[Stored dataset items]

* BEGIN *

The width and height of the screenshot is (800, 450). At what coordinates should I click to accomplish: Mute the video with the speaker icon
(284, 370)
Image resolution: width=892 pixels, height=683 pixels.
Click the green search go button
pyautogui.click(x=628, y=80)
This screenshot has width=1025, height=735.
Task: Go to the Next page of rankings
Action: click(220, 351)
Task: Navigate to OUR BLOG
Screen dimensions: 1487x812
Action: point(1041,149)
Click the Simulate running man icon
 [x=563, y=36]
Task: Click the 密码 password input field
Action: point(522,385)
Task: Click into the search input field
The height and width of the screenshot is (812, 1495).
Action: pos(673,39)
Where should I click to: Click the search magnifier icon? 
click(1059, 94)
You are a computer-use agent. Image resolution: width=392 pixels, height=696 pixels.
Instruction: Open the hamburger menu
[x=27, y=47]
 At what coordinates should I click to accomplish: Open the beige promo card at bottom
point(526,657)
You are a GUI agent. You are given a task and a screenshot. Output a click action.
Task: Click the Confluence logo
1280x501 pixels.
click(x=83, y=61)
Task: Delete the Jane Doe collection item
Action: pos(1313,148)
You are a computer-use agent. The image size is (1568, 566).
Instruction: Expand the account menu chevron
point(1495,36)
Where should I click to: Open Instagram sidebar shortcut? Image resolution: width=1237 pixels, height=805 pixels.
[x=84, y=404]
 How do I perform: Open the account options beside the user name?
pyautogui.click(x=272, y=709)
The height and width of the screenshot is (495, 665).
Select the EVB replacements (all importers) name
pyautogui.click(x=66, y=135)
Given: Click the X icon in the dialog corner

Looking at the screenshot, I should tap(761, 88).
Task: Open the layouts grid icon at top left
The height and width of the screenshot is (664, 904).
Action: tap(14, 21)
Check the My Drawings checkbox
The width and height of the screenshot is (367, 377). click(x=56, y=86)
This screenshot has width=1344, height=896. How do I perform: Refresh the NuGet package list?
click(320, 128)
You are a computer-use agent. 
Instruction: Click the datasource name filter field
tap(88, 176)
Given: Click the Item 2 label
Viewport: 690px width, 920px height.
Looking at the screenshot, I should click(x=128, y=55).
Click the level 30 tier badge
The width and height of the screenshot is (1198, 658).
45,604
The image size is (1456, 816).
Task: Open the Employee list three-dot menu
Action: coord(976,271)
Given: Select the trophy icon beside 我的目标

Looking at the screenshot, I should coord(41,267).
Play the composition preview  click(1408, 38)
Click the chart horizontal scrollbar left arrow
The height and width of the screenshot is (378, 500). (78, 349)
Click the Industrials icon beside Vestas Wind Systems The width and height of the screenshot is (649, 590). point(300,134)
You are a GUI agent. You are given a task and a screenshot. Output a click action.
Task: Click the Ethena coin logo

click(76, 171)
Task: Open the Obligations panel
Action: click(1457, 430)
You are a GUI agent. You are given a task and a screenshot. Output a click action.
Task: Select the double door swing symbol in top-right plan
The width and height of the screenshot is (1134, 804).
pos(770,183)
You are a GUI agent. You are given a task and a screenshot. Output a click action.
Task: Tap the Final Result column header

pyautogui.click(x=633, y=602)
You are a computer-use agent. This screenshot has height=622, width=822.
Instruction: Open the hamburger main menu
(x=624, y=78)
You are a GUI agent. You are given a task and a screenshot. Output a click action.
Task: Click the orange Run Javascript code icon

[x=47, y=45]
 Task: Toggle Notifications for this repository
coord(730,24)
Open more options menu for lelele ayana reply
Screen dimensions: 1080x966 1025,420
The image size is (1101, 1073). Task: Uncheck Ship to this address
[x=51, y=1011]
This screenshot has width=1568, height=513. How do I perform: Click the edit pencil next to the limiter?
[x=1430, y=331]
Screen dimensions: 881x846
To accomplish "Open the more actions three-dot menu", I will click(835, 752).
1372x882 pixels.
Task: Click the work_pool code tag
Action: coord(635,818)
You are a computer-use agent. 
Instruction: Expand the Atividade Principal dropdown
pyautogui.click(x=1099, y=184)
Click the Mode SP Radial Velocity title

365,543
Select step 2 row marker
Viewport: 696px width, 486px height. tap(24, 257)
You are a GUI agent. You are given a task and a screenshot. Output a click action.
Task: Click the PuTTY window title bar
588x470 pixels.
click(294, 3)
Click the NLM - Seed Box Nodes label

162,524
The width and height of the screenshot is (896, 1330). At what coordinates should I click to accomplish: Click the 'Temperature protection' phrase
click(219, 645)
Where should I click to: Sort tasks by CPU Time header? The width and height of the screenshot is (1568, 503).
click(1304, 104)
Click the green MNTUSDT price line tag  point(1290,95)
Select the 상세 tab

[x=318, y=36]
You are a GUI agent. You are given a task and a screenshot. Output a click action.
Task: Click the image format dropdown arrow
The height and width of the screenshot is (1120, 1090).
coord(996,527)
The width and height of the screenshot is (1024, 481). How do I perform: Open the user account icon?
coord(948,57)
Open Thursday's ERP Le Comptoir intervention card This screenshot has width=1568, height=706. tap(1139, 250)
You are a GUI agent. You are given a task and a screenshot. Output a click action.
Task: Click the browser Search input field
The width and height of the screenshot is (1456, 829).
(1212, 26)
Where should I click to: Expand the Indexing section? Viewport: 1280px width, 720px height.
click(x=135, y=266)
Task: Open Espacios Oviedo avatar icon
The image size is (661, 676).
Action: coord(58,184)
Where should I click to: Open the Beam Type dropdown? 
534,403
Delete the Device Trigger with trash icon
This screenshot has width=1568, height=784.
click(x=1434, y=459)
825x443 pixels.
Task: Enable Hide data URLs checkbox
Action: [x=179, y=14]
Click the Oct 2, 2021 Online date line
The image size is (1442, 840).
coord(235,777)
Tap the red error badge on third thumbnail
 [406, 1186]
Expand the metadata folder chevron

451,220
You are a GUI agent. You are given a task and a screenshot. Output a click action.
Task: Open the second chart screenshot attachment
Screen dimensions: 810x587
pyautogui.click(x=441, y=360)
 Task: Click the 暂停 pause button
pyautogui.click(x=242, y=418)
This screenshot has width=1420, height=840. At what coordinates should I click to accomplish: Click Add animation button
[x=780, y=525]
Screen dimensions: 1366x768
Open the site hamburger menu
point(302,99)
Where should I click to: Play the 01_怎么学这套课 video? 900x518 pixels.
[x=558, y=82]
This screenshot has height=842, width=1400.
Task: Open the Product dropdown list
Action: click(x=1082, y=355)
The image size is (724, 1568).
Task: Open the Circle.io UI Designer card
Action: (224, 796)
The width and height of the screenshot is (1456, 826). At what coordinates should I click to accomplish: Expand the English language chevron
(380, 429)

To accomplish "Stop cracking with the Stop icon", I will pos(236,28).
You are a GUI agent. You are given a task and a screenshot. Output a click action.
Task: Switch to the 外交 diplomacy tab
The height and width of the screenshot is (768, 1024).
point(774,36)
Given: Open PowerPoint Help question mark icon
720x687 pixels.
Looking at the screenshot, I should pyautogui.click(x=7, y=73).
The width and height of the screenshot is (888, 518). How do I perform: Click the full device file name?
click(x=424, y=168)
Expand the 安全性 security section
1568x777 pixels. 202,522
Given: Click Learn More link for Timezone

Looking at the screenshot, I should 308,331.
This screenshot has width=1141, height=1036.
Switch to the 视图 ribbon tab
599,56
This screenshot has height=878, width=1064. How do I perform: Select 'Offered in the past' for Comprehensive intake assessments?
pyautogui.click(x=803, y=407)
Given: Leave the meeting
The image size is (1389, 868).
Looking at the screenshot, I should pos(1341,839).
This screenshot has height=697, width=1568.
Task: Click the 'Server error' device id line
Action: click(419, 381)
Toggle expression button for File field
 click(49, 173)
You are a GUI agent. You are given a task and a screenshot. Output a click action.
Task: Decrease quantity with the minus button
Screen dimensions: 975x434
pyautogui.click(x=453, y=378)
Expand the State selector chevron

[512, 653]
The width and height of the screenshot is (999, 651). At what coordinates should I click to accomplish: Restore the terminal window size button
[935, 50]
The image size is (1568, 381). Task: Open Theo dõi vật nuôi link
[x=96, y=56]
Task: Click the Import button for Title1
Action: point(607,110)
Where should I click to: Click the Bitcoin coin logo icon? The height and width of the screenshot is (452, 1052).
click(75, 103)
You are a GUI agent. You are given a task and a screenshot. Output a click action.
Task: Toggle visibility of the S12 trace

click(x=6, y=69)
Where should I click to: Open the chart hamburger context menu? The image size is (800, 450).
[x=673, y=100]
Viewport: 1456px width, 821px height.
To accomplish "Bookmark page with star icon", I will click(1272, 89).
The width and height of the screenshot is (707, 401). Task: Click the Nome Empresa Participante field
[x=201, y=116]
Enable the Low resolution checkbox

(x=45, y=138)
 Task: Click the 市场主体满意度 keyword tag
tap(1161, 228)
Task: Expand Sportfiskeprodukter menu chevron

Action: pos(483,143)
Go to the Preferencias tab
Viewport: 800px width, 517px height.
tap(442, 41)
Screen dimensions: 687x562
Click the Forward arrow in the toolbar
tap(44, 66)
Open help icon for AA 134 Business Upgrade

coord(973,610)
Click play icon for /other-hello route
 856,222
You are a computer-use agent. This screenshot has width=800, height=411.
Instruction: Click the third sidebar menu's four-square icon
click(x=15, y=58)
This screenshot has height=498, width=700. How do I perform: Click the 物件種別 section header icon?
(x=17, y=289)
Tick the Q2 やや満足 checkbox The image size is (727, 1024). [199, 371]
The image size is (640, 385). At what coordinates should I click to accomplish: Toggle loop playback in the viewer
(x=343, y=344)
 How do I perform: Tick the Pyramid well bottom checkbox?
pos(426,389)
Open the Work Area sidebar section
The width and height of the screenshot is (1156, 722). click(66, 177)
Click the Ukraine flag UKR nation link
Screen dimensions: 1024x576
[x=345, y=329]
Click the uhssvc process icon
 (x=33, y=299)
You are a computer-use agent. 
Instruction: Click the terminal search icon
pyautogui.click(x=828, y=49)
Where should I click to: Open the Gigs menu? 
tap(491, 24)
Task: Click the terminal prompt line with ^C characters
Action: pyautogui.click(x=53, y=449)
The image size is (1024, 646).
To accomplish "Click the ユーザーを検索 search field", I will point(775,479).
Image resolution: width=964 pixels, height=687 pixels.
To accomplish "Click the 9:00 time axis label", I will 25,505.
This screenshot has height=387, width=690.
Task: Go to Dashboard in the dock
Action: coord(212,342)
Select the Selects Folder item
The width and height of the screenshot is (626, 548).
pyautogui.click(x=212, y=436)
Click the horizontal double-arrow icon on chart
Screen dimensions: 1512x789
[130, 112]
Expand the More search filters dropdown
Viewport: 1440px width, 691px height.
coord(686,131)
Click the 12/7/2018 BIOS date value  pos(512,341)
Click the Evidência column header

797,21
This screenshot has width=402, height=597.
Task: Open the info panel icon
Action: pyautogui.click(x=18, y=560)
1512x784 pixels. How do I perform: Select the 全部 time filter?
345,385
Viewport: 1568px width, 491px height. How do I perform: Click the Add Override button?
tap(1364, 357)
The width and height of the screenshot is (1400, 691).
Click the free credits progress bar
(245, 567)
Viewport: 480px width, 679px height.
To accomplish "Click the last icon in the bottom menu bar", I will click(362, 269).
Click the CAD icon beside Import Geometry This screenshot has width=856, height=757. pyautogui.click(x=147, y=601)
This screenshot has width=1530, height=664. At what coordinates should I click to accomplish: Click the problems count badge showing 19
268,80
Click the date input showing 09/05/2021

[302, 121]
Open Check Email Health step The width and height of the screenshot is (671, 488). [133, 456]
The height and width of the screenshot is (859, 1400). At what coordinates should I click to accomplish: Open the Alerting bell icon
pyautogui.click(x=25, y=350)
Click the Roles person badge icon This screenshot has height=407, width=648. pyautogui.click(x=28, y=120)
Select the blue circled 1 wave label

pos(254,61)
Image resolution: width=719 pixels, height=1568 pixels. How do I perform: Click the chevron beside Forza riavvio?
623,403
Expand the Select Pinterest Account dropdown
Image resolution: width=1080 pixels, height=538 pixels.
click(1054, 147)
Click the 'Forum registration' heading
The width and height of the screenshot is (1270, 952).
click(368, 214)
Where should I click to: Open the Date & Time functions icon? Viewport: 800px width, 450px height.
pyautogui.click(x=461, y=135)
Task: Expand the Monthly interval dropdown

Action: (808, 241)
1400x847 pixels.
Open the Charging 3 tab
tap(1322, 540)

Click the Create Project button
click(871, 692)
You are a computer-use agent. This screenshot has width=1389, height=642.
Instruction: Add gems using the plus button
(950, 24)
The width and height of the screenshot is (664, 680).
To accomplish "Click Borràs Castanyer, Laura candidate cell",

* END *

DIRECTIVE: Select every line in the items above that contains the string "computer", and copy each of those lines in full.

SOLUTION FOR THIS TASK:
You are a computer-use agent. Image resolution: width=392 pixels, height=696 pixels.
You are a computer-use agent. The image size is (1568, 566).
You are a computer-use agent. 
You are a computer-use agent. This screenshot has height=622, width=822.
You are a computer-use agent. 
You are a computer-use agent. This screenshot has width=800, height=411.
You are a computer-use agent. 
You are a computer-use agent. This screenshot has width=1389, height=642.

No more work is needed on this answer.